* [SUA TAREFA]
Continue o trecho sobre acidentes na construção civil e a camisa preta da Dinamarca a partir da última frase dele.

-------- TRECHO --------

O especialista ainda explica que os acidentes na área da construção civil podem ocorrer devido a três fatores: corte nos gastos, falta de equipamentos de proteção, como cinto, protetor ocular e capacete, e a falta de treinamento.
“Devido a essa economia, um profissional é utilizado para trabalhar em mais de uma função, o que aumenta as chances de acidente de trabalho. Se um pedreiro faz o papel de um eletricista e não sabe as ligações corretas, as chances de curto circuito aumentam exponencialmente”, explica.
Camisa preta
No final de setembro, a fornecedora de material esportivo da seleção da Dinamarca, Hummel, anunciou uma camisa de jogo preta, a cor do luto, para reconhecer de forma “velada” os trabalhadores migrantes que morreram no país durante a construção dos estádios.
“A cor do luto. A cor perfeita para a terceira camisa da Dinamarca para a Copa do Mundo deste ano”, afirmou o fabricante de uniformes Hummel em post no Instagram.

-------- ENTRADAS MOSTRADAS --------

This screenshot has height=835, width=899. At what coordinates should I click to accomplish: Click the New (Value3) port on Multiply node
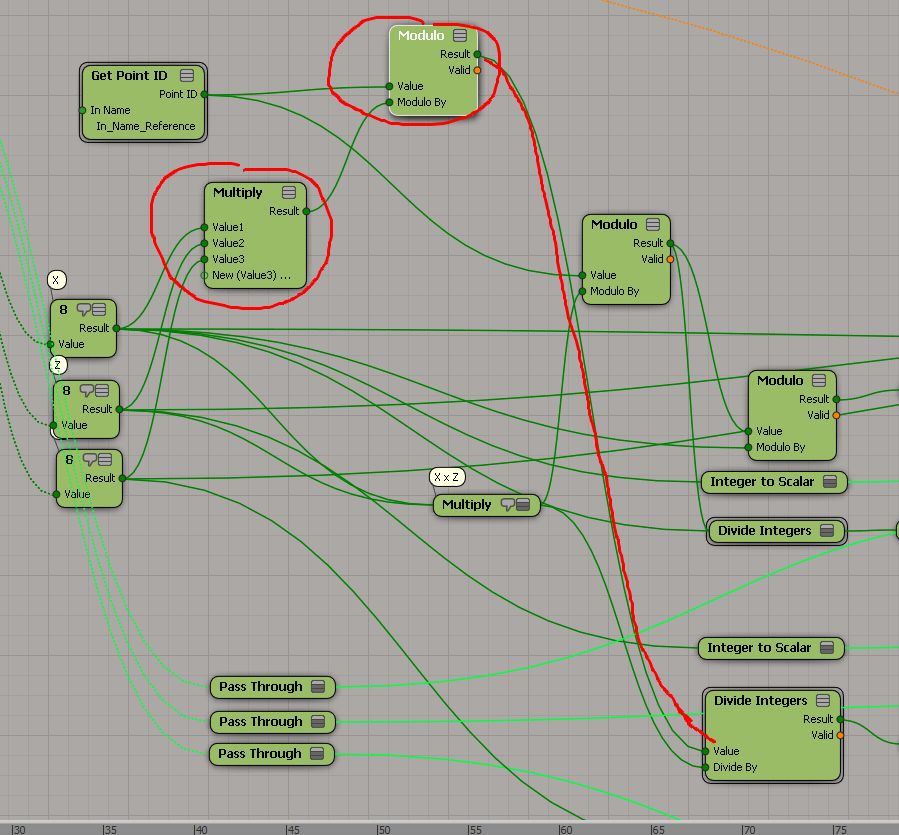click(205, 275)
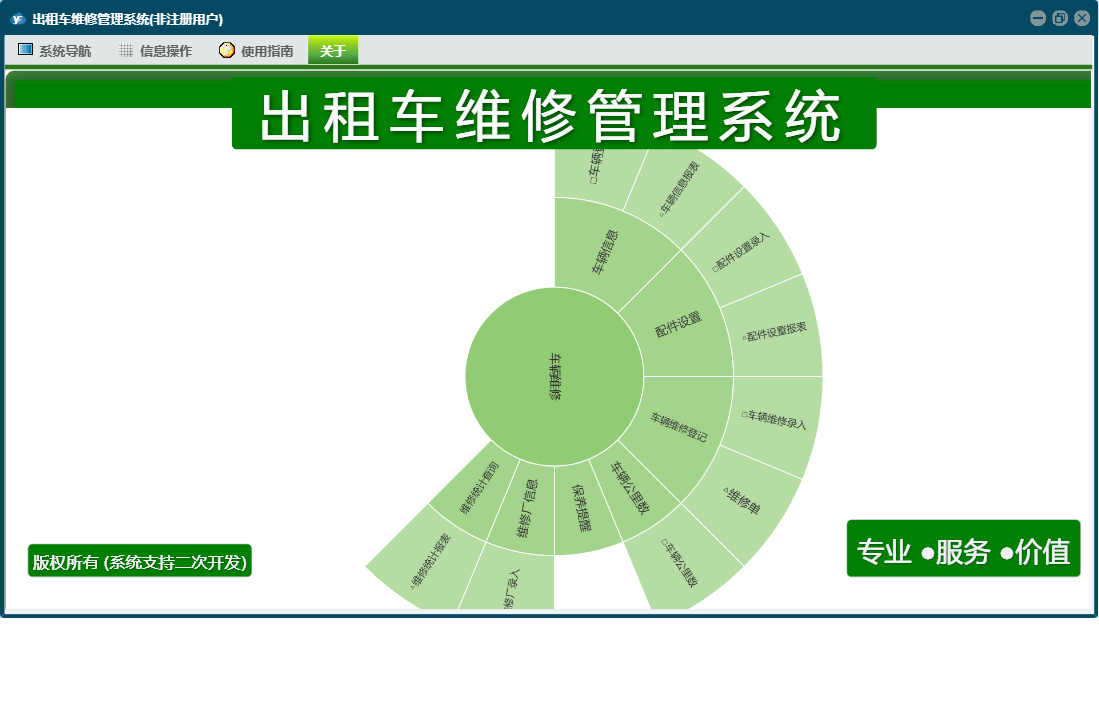Open the 信息操作 menu

tap(166, 51)
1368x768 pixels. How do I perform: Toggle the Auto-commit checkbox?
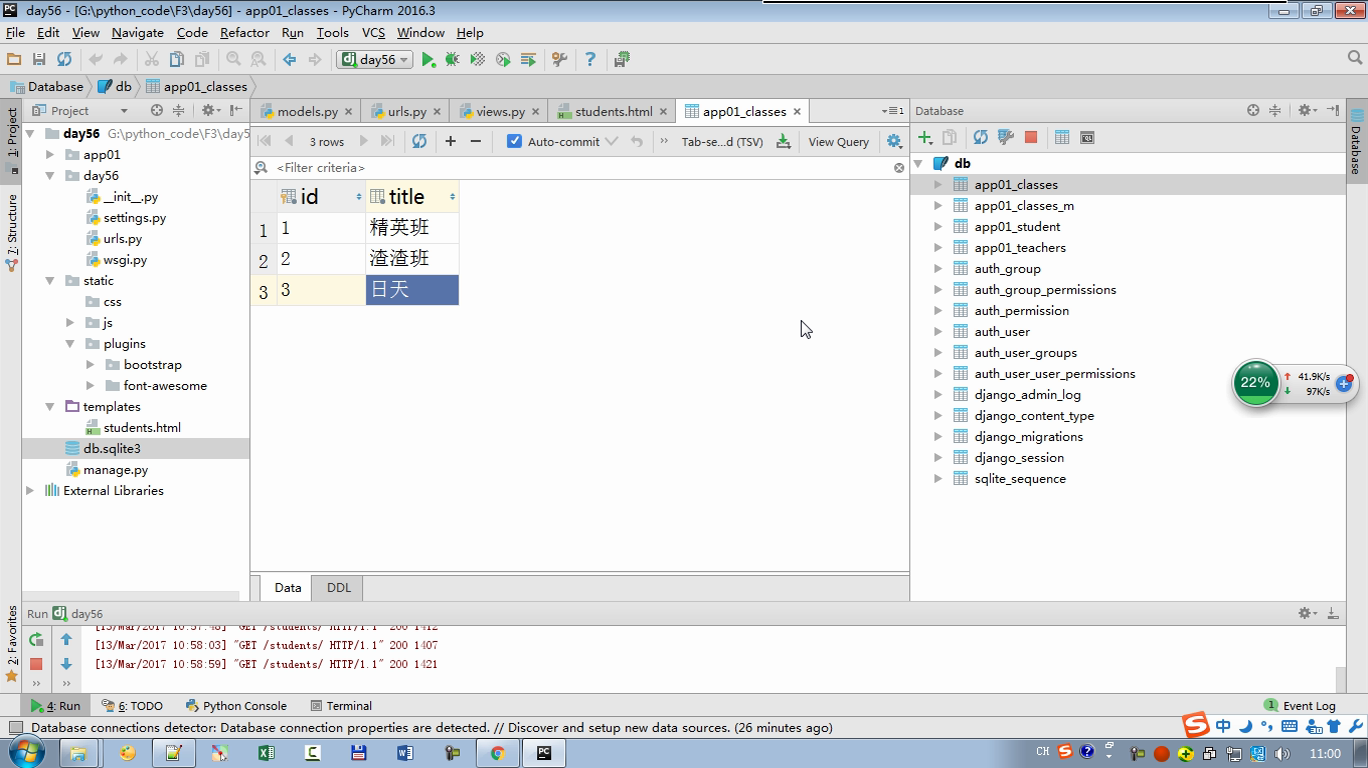(x=515, y=141)
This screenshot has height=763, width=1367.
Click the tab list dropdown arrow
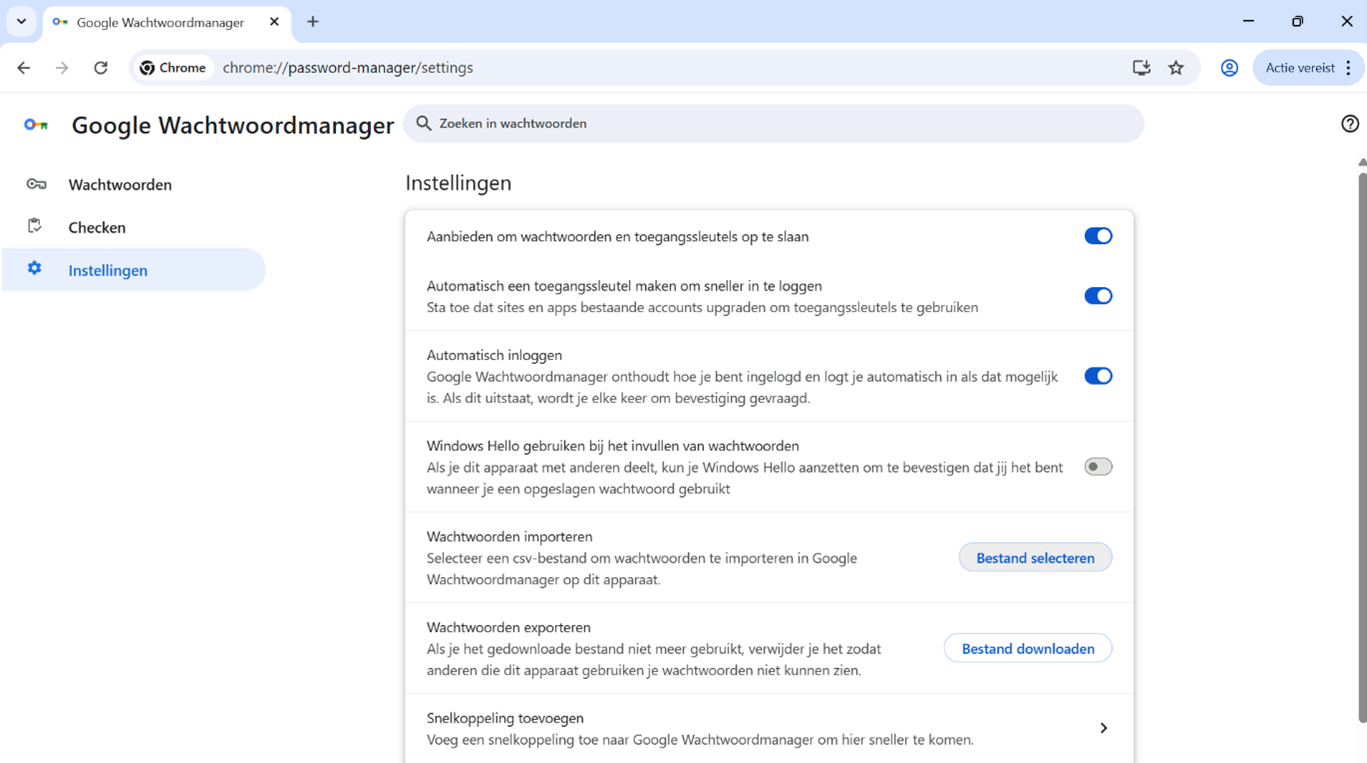click(x=20, y=21)
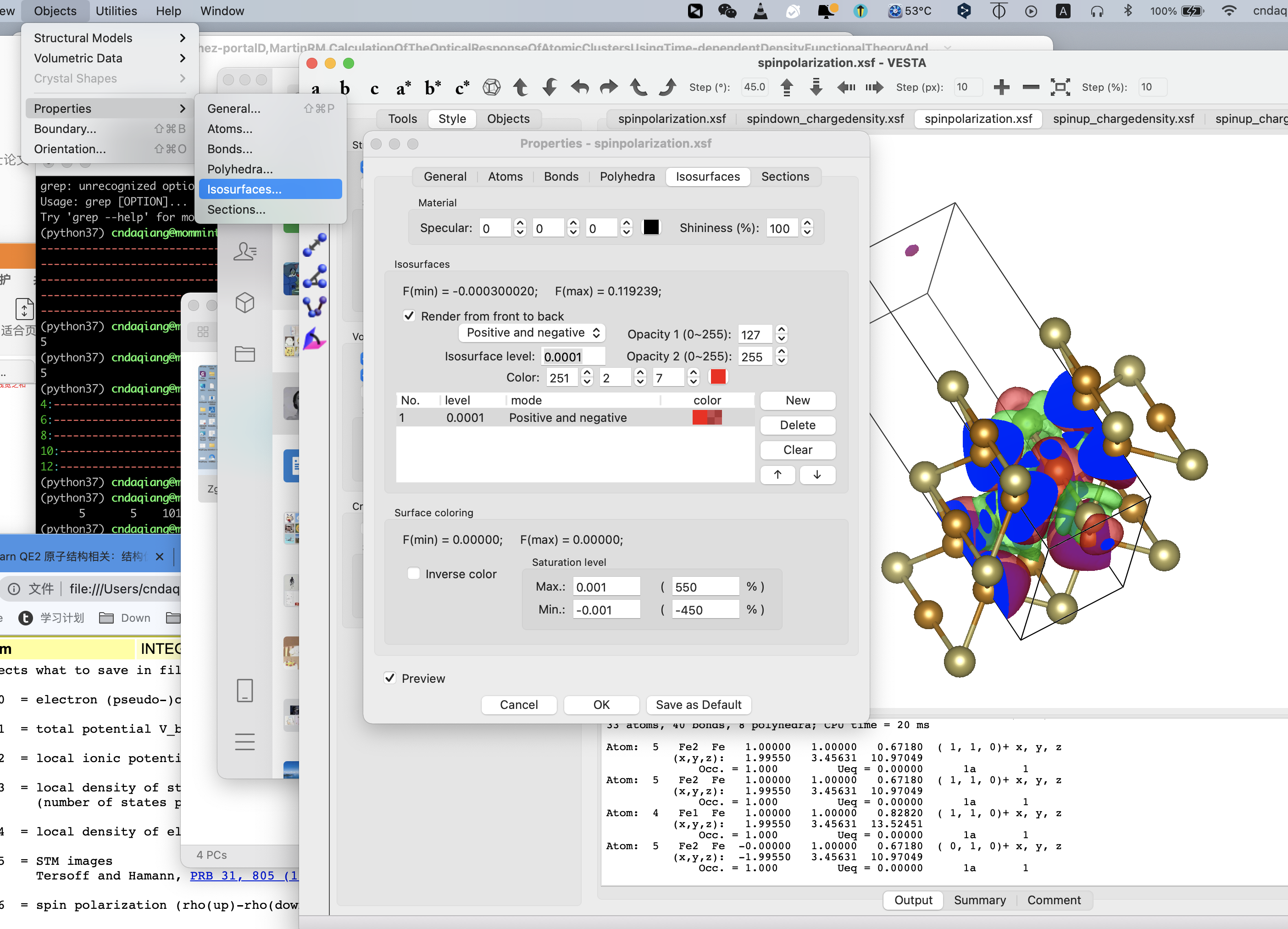This screenshot has width=1288, height=929.
Task: Click the Isosurface level input field
Action: point(572,357)
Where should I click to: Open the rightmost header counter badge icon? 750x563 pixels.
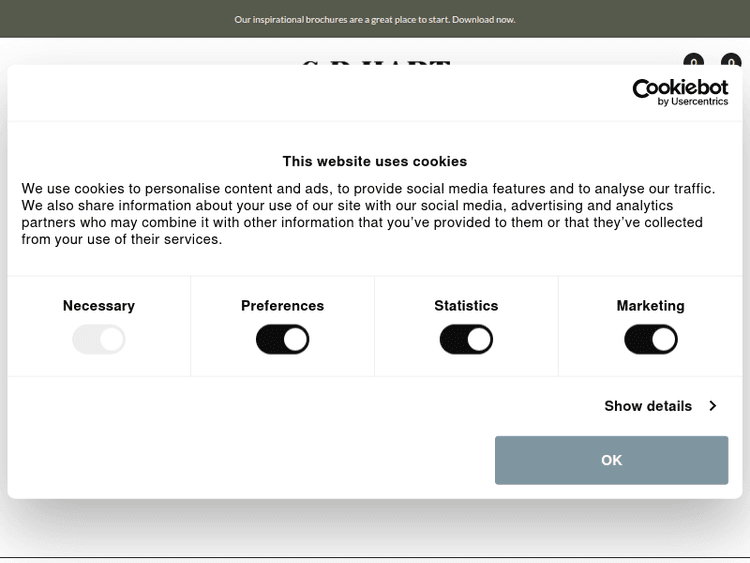point(731,61)
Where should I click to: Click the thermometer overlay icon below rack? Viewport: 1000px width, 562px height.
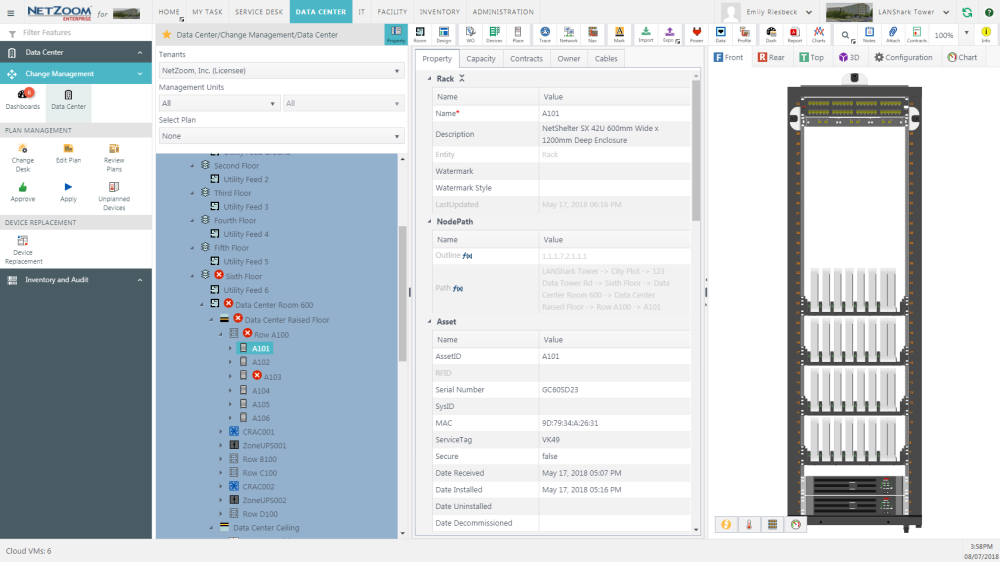pyautogui.click(x=749, y=524)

--------

* [RESPOSTA CERTA]
Embora as regras da Fifa proíbam declarações políticas em uniformes, os três designs de camisa da Dinamarca em vermelho, branco e preto não apresentam palavras ou símbolos com declarações explícitas. O escudo da seleção nacional também não mudou, o logotipo da Hummel e as divisas brancas decorativas – característica famosa da camisa da Dinamarca desde a década de 80 – são da mesma cor da camisa, mas permanecem visíveis.
Além do protesto contra as violações, a Federação Dinamarquesa também aderiu a uma campanha europeia lançada na semana passada que promove a igualdade e a diversidade sexual, chamada “One Love”. Capitães dos times que apoiam o movimento como a Alemanha, França e Reino Unido usarão braçadeiras multicoloridas em formato de coração no país onde a homossexualidade é punível com tortura e morte.